By combining RAG-driven dataset creation with few-shot and zero-shot decodings, Omnitag turns a small number of labeled examples into rich supervision signals—accurately tagging embeddings to support a wide range of data mining needs.

Encoder-Decoder Domain Adaptation

Multimodal foundation models pretrained on web-scale datasets offer impressive generalization across diverse tasks. At Motional, we adapt these powerful encoders and decoders to our in-house datasets to bridge the gap between the general purpose capabilities of off-the-shelf open-source models and the specific needs of real-world AV deployment across diverse Operation Design Domains (ODDs).

Rather than relying solely on pretrained models, we fine-tune them on curated, high-quality data collected from our own fleet—data that captures edge cases and domain-specific distributions rarely represented in public datasets. This ensures that the representations learned by our encoders and the predictions made by our decoders are tightly aligned with the real-world challenges and data needs of our autonomy stack.

Our adaptation process includes two key strategies:

Domain-Specific Fine-Tuning: We selectively fine-tune pretrained encoders and decoders on representative data from our target ODDs, aligning the learned feature space with real-world deployment scenarios and supporting a wide range of targeted data mining requests.

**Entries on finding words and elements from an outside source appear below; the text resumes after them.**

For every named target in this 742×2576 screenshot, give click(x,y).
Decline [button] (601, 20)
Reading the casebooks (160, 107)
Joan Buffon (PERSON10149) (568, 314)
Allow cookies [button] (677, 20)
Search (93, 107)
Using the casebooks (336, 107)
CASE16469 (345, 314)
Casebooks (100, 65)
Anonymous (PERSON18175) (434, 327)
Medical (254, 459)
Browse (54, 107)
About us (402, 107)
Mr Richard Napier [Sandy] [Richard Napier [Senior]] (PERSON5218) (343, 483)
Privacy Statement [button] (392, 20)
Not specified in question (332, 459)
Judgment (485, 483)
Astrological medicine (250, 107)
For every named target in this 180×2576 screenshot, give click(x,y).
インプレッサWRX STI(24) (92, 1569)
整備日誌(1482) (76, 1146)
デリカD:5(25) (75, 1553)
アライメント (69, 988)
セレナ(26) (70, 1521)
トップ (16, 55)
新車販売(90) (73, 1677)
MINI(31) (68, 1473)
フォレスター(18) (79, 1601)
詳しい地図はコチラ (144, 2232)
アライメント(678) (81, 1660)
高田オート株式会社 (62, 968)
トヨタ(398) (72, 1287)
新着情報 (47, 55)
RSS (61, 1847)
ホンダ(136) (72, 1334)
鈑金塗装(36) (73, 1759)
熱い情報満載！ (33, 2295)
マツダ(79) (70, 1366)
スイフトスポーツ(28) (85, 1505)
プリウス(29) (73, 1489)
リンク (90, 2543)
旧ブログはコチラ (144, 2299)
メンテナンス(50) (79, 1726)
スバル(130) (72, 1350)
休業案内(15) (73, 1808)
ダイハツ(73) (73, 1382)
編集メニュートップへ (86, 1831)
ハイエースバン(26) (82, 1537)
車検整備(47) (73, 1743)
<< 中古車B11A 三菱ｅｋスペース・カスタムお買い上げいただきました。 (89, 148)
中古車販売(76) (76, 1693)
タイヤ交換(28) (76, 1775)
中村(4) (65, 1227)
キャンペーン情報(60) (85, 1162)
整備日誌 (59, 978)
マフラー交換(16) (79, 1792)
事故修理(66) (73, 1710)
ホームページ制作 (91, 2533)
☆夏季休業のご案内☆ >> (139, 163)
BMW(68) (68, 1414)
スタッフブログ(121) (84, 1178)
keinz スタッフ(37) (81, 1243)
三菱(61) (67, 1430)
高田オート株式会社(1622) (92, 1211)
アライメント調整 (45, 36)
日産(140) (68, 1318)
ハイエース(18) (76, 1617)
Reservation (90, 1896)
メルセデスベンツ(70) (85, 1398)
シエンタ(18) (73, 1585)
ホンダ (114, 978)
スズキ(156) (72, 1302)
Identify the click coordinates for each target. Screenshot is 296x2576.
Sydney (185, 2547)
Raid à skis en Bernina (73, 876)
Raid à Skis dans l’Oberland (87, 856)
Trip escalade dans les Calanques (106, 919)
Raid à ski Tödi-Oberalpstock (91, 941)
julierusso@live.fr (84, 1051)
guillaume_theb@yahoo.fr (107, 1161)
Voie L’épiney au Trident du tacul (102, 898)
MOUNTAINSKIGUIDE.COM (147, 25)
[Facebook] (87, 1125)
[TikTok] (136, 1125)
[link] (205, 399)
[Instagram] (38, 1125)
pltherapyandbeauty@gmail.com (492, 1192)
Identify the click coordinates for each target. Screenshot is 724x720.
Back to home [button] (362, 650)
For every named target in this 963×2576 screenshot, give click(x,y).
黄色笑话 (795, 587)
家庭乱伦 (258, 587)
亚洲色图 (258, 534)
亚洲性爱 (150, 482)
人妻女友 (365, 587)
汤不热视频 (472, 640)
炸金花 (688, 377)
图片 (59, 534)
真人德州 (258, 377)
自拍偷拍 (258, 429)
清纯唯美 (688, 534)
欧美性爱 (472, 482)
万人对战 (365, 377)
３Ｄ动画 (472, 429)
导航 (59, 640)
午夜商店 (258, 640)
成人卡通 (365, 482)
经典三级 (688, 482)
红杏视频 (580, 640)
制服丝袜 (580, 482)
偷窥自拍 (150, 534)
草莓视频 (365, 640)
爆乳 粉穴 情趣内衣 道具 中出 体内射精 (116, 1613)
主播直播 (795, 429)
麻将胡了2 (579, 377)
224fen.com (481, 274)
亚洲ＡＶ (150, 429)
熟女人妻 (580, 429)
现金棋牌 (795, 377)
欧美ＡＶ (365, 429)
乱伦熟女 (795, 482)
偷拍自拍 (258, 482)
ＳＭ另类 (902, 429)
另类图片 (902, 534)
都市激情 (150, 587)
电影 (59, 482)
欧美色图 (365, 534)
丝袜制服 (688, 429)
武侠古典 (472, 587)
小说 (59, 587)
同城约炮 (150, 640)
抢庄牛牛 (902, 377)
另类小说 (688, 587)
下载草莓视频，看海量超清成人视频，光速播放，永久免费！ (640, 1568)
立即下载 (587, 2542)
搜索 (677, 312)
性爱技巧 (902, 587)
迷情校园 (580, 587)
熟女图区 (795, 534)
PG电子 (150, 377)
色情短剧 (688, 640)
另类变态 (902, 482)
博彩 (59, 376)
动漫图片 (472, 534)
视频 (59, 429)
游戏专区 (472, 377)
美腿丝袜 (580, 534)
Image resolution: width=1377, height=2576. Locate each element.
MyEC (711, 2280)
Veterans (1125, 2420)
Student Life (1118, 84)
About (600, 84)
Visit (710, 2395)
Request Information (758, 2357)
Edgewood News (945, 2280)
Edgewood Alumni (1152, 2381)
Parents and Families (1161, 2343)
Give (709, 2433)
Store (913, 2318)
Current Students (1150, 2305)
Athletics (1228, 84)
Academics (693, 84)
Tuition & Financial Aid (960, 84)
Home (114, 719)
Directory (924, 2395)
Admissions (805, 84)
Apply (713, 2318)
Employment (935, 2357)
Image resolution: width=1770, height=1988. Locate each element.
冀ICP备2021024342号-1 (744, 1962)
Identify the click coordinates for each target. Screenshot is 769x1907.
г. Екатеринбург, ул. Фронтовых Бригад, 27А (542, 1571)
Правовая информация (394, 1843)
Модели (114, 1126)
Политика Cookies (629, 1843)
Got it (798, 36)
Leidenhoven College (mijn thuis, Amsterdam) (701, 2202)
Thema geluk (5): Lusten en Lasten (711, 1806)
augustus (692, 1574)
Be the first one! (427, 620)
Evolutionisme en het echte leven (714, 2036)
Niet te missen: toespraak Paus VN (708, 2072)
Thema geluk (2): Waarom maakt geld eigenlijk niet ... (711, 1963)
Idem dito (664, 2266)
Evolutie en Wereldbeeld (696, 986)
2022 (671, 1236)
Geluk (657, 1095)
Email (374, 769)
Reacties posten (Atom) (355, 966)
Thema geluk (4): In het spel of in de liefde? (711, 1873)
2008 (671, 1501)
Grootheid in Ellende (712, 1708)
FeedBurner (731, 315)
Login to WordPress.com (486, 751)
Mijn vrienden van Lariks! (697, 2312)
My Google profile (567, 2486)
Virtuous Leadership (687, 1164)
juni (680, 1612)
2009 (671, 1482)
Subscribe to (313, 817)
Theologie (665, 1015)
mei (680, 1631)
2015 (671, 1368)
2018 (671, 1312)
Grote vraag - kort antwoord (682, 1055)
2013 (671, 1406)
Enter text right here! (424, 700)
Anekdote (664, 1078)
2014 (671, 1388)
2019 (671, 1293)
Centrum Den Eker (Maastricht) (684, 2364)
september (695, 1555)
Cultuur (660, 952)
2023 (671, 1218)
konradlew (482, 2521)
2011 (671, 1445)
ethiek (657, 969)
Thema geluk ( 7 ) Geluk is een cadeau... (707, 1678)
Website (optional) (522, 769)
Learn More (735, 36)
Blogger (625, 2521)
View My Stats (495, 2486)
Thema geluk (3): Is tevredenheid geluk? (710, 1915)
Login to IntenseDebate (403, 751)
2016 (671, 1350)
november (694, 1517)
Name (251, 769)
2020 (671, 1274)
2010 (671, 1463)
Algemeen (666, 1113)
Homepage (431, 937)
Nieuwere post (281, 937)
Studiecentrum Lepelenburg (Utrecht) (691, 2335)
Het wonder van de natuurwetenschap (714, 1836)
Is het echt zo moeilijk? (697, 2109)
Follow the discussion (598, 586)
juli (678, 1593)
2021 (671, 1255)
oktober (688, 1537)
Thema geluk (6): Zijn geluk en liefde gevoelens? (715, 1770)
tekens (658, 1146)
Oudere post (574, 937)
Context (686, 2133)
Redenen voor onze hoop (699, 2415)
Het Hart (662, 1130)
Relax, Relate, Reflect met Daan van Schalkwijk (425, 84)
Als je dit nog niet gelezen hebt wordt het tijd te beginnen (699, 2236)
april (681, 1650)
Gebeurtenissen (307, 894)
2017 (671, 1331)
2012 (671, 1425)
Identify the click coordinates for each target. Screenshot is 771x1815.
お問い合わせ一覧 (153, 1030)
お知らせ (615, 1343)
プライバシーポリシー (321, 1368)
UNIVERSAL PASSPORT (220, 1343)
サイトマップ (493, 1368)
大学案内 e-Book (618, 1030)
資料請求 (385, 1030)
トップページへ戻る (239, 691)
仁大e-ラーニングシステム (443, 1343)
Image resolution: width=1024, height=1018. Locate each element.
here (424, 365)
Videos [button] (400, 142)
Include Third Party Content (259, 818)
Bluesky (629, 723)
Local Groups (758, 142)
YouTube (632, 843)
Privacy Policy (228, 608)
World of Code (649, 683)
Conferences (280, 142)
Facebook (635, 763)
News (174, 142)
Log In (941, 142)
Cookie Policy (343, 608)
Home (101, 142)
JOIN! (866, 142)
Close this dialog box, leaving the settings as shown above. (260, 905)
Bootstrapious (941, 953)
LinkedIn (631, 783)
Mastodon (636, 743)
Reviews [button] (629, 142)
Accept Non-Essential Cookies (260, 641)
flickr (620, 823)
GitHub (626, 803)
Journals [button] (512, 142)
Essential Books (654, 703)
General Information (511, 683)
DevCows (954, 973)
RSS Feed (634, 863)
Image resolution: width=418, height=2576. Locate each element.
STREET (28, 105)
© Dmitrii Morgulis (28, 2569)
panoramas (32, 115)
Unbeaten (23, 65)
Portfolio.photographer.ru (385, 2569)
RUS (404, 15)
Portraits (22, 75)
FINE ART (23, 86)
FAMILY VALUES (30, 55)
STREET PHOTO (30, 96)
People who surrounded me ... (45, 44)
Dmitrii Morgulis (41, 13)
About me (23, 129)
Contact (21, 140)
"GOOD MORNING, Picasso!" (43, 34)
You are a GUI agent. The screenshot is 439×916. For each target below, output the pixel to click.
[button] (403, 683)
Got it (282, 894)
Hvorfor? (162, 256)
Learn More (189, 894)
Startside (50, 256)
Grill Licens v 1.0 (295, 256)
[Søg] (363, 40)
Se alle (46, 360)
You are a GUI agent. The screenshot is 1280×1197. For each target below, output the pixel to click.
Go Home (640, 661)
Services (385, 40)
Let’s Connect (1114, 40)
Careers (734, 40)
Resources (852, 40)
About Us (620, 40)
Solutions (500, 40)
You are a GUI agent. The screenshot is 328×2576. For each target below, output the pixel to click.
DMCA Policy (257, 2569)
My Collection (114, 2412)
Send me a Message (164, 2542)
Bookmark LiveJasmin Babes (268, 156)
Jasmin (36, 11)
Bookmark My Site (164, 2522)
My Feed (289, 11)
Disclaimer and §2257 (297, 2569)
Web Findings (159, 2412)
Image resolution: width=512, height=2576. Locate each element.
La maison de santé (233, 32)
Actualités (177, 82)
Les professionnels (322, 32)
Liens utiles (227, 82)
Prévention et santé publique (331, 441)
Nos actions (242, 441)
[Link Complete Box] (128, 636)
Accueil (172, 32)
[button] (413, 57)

Continuous Feedback Loop: As new data is collected and rare or long-tail events are discovered, we incrementally adapt our models—enabling continuous improvement with minimal overhead.

By adapting multimodal foundation models to our in-house datasets, Omnitag retains the flexibility and scalability of general-purpose pretrained multimodal foundation models while ensuring strong performance on our specific data mining needs. The approach ensures that the ML-based data mining system remains aligned with Motional’s evolving data mining needs in the presence of significant domain or distribution shifts.

A Step Toward ML-First Data Mining for Autonomous Vehicles

Omnitag marks a fundamental shift in how autonomous vehicle data is mined, curated, and turned into actionable intelligence. By combining multimodal foundation models, example-driven few-shot learning, and domain-specific adaptation, Omnitag replaces brittle, manual data mining pipelines with a flexible, scalable, and continuously improving data mining system.

This ML-first data mining approach empowers Motional to adapt to diverse ODDs and surface the “dark matter” of autonomy—the rich, hidden structure embedded in raw multimodal data. As open-source models rapidly evolve, Omnitag ensures Motional can rapidly harness these advances to transform raw, multimodal data into refined, ready-to-use dataset with which our ML-first AV systems are continuously enhanced to navigate more complex environments, and provide a safe and comfortable rider experience.